I agree with Westen and Lake on the need to get away from jargon and on the need for progressives and client realists need to speak to people in their language, speaking to their values. The ecoAmerica report makes many good points (example: don’t talk about “renewable” and “alternative” energy; instead, talk about energy sources that run out and ones that don’t run out.) It is worth reading in full.

But their big idea, “our deteriorating atmosphere” isn’t the most catchy phrase I’ve ever heard. The respected Democrat pollster Mark Mellman has argued that it lags a long way behind public American public opinion. He cites evidence that the vast majority of Americans believe global warming is real, is happening now and constitutes a serious threat, particularly to future generations.

Likewise, four out of five people the UK are very or fairly concerned about the impact of climate change on the country. Most think that the UK is already affected. The vast majority believe that it may result in increased pollution, changing local weather and increased risk of skin cancer. Around three quarters believe that climate change is mainly or entirely a result of human behaviour. Four out of five people in the UK are very or fairly concerned about climate change. [click here] We should use these assets and build on the foundations. This isn’t the time to forget them.
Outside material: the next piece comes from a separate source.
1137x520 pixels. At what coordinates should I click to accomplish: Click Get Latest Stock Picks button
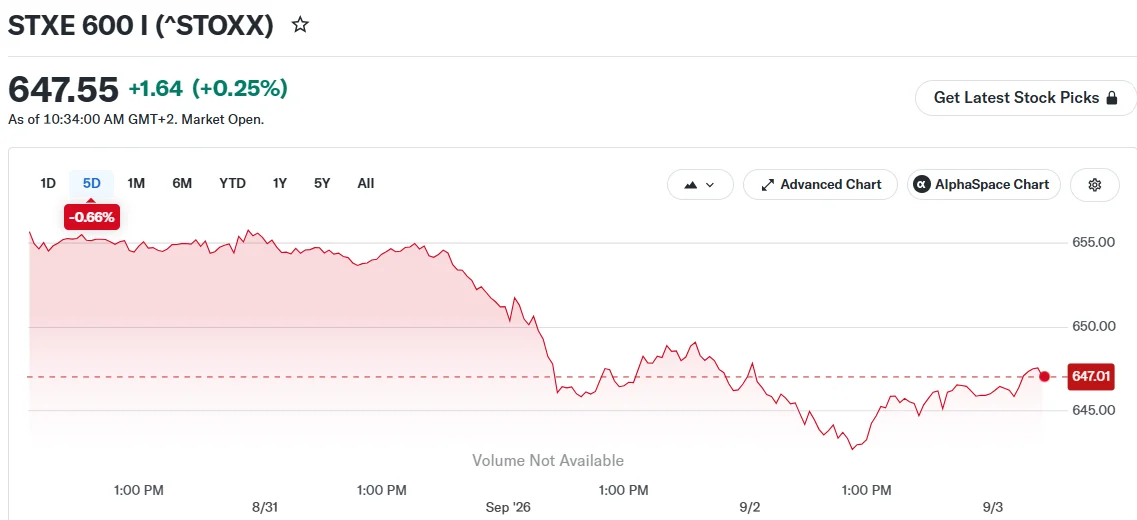[x=1025, y=98]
So where to now? "Climate change" is a more technically accurate term but, as George Monbiot has said, it does not explain the full impact of what we are doing to the earth’s atmosphere. If the Tyndall research is correct, "global warming" is more emotive but it may not public support for the action that we all to take. But nobody has yet come up with a new term that really works. And, as Nesbit says, there is a risk trying to bring in new ones may simply annoy or polarise the public, who may feel they are being “sold to”.

There may not be a silver bullet on climate communications. So let's keep working with the terms we know, such as "climate change" and "global warming". And we need more UK-based research (polls, focus groups) about these terms, some of the options, and what they really mean to people.
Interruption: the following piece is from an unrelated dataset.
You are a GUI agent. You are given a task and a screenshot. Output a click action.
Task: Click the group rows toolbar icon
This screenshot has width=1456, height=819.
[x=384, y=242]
The same applies to framing. UK climate realists have long used the “environmental disaster” frame. There are others on offer, most notably the “economic development” frame, which usually translates into “green jobs” and the “public health frame”, which has some value too. All of these should help to target messages and tell stories, to build support with different sections of the public and persuade people to act. Yet there is still very little research about how these frames work or fail with British people.

Most importantly, we shouldn’t pretend that any of these can be used in isolation from the evidence and arguments about climate change and global warming. Too many of the arguments over climate communications – especially those in the states – are carried out as if there is a direct choice between the science and the popular messages” / frames. But it doesn’t have to be that way. The climate realists can win on all these fronts. For some brilliant examples of how the jobs frame, the economic security frame and the climate message can work together, check out this speech by Barack Obama, urging passage of the Waxman-Markey energy bill. (hat tip: Climate Progress) Or this post by Joe Romm showing how Obama uses rhetoric and metaphor, to push his climate change messages so brilliantly.

If only there was a politician willing and able to apply those lessons in the UK.